Operadores advirtieron que la llegada de visitantes no se reparte de forma equilibrada y requiere mayor promoción en otras rutas
CARLOS RUIZ/PORTAVOZ
FOTO: ALEJANDRO LÓPEZ
Aunque las cifras oficiales sostienen un flujo constante de visitantes, la operación real del sector turístico en Chiapas mostró una concentración marcada en la ruta del Tren Maya desde Palenque hacia Quintana Roo, mientras el resto de los destinos apenas alcanza niveles cercanos al 10 por ciento de su capacidad. Esta disparidad evidenció que el crecimiento turístico no se distribuye de manera equilibrada dentro del estado.
Si bien la conectividad ferroviaria ha incrementado el interés en ese corredor, la permanencia de los visitantes sigue siendo limitada, dado que la estancia promedio en la comarca se ubica en 1.3 noches, según datos de la Secretaría de Turismo federal. Este comportamiento redujo el impacto económico en otras regiones, que quedan fuera del circuito principal y con menor posibilidad de captar ingresos.
Aun cuando se reportaron altos volúmenes de llegada, el gasto promedio diario por turista ronda los mil 050 pesos, lo que restringe la derrama económica en comparación con otros destinos del país. Además, la ocupación hotelera en la entidad se mantiene alrededor del 42 por ciento anual, un indicador que confirmó que gran parte de la infraestructura turística permanece sin aprovechar.
En paralelo, la falta de integración entre rutas y estrategias de promoción limita el alcance de otros atractivos del estado, pese a su diversidad cultural y natural. Esta situación se vuelve más relevante si se considera que el sector servicios aporta cerca del 63 por ciento del Producto Interno Bruto estatal, lo que colocó al turismo como un componente clave que aún no logra expandirse de forma homogénea.
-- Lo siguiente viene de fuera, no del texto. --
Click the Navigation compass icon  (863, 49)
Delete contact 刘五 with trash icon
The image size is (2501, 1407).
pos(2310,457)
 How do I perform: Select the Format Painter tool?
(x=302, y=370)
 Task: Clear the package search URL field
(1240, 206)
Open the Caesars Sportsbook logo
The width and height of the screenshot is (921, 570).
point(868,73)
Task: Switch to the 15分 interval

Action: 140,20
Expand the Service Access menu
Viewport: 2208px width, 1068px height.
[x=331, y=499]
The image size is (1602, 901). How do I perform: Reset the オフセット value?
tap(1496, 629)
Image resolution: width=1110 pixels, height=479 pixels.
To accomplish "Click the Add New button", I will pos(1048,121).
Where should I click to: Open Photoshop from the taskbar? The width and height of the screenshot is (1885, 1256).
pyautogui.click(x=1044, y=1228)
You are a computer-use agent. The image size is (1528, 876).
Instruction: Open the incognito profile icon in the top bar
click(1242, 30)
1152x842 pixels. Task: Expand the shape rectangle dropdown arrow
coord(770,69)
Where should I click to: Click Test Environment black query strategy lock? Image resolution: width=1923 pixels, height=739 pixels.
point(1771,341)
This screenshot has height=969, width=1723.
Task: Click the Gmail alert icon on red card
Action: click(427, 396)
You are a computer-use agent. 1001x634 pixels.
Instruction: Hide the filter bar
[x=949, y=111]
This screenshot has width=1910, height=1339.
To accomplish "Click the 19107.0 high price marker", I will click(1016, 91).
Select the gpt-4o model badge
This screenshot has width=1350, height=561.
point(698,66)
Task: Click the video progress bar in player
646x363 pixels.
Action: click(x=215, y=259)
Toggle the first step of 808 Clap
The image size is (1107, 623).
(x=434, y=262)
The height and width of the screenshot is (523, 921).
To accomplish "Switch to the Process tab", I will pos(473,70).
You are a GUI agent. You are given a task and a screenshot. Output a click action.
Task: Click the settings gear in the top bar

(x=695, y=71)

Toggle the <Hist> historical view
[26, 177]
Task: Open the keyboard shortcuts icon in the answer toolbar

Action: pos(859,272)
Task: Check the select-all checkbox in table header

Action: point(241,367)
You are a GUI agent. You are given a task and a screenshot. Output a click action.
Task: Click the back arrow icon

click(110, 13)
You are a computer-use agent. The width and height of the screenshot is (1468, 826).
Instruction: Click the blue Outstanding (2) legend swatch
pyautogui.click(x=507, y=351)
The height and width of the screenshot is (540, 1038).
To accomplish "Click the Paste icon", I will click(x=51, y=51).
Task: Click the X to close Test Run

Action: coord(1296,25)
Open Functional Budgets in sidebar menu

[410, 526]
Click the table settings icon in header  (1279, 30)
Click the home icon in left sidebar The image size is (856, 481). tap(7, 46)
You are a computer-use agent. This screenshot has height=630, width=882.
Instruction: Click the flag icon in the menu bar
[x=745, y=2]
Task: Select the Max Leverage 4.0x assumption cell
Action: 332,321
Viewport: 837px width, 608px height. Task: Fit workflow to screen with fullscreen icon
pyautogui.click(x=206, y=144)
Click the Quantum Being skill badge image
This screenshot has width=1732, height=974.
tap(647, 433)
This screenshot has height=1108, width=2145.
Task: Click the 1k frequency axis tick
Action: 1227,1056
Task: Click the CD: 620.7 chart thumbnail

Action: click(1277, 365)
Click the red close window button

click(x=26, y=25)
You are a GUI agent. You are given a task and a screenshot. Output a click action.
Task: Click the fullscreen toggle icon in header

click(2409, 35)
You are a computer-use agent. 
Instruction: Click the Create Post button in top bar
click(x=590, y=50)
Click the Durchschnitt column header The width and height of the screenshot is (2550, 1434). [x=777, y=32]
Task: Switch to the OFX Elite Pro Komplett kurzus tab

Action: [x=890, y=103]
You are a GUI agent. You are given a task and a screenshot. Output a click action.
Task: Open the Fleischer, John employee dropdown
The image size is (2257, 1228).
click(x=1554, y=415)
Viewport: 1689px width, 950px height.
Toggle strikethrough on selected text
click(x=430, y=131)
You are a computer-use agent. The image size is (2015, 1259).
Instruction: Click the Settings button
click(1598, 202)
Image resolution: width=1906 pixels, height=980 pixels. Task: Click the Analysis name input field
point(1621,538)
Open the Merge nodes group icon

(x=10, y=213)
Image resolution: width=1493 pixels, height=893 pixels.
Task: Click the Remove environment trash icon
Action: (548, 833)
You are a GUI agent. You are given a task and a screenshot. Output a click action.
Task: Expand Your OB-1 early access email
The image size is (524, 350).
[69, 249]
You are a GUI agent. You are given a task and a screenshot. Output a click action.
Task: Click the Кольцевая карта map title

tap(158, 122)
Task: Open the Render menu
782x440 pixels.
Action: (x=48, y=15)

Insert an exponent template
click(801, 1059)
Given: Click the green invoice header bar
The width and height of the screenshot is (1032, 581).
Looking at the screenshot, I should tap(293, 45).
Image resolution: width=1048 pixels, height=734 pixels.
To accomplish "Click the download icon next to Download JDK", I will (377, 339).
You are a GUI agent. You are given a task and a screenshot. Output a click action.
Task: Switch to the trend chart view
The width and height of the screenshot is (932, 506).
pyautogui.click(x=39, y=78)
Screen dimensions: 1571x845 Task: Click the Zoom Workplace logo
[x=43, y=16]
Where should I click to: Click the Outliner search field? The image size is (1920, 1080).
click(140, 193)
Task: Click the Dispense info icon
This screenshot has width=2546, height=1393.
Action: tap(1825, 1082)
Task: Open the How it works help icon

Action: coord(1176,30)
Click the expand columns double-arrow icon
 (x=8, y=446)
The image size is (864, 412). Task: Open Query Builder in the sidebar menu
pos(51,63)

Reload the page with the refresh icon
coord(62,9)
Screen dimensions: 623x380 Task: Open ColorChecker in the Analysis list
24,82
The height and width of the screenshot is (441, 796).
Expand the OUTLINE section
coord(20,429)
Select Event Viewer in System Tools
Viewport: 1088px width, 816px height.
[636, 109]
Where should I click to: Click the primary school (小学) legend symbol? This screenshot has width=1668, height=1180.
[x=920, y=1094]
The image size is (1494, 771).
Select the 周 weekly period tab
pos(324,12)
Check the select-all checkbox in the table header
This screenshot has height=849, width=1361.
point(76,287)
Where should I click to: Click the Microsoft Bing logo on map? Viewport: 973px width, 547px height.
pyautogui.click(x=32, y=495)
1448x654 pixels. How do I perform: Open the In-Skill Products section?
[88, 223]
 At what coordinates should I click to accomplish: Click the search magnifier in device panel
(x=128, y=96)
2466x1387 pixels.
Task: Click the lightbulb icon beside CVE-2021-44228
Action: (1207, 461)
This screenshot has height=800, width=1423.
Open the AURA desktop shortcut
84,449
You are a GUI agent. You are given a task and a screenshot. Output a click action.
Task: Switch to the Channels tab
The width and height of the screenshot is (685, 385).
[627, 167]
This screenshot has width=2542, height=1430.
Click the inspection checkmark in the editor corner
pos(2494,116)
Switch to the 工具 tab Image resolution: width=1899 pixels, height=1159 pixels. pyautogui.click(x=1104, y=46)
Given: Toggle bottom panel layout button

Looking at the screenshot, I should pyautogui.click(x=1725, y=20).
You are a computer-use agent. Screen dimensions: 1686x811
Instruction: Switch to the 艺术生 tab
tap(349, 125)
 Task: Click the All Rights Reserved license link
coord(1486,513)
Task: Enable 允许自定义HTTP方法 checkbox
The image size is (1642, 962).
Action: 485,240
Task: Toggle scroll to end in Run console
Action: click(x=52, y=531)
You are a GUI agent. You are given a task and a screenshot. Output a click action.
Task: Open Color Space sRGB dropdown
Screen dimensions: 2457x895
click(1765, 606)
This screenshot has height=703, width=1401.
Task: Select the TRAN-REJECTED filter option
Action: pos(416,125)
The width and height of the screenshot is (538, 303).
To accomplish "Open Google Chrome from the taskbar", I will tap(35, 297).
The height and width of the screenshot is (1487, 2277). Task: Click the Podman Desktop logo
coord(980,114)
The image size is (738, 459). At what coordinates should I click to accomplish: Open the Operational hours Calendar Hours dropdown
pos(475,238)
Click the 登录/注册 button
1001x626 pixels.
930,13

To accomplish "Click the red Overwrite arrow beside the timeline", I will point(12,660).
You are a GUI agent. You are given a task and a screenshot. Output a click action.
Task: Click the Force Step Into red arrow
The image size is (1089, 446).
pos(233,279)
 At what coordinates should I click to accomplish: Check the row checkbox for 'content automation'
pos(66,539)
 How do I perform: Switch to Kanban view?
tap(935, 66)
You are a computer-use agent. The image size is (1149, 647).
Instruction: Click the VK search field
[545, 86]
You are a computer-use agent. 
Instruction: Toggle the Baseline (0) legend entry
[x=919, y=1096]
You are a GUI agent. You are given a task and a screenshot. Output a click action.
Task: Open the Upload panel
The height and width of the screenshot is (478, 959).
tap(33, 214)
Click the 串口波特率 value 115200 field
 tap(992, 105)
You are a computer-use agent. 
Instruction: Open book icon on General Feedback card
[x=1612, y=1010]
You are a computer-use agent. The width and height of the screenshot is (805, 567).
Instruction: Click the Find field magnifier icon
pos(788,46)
De cara al Tianguis Turístico 2026, operadores y agencias buscan reposicionar a la región en el mercado nacional e internacional mediante alianzas comerciales que permitan diversificar la oferta. El reto no se centró en atraer visitantes, sino en redistribuirlos hacia más destinos y aumentar su permanencia, para que el turismo deje de concentrarse en una sola ruta y tenga un impacto más amplio en la economía local.